(Dataset entries)

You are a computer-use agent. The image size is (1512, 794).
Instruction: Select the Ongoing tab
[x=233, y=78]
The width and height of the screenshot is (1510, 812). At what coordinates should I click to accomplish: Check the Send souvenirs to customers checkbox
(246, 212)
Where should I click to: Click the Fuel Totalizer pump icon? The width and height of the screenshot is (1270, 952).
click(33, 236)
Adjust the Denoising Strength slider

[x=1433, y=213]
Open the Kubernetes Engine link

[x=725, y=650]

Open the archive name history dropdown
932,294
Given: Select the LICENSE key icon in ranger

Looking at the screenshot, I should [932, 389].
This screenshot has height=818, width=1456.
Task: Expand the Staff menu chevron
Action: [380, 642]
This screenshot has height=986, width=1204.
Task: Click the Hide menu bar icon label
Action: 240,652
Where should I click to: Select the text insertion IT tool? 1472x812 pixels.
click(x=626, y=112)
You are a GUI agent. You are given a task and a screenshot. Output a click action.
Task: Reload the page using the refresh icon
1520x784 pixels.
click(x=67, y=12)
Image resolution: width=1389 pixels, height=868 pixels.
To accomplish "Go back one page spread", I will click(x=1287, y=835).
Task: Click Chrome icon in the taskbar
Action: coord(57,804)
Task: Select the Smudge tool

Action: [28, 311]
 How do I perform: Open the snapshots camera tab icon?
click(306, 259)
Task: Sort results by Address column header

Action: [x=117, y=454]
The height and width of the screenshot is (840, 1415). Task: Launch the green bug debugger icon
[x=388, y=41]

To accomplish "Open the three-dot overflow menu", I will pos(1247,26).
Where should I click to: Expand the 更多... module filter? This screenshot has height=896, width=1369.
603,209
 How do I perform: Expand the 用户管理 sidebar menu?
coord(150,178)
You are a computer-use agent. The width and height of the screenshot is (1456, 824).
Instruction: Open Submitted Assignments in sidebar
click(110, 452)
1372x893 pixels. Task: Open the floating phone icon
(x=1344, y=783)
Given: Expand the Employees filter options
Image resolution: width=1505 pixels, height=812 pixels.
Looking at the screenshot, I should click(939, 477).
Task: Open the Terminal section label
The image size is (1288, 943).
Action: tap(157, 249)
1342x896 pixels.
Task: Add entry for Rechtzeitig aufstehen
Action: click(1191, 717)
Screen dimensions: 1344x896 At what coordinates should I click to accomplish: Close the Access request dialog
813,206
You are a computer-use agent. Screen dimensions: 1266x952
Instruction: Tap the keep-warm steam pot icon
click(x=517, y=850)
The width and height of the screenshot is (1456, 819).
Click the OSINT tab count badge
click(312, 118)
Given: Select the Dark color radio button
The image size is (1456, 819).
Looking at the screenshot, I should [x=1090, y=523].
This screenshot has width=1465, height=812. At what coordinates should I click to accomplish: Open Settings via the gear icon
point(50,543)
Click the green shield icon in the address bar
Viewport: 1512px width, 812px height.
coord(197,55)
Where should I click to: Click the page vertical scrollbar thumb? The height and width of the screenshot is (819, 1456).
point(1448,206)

# Problem description
Gather up, from the records above, each line where the word "agent" appears.

# Written answer
You are a computer-use agent. The image size is (1512, 794).
You are a GUI agent. You are given a task and a screenshot. Output a click action.
You are a computer-use agent. The width and height of the screenshot is (1456, 824).
You are a computer-use agent. Screen dimensions: 1266x952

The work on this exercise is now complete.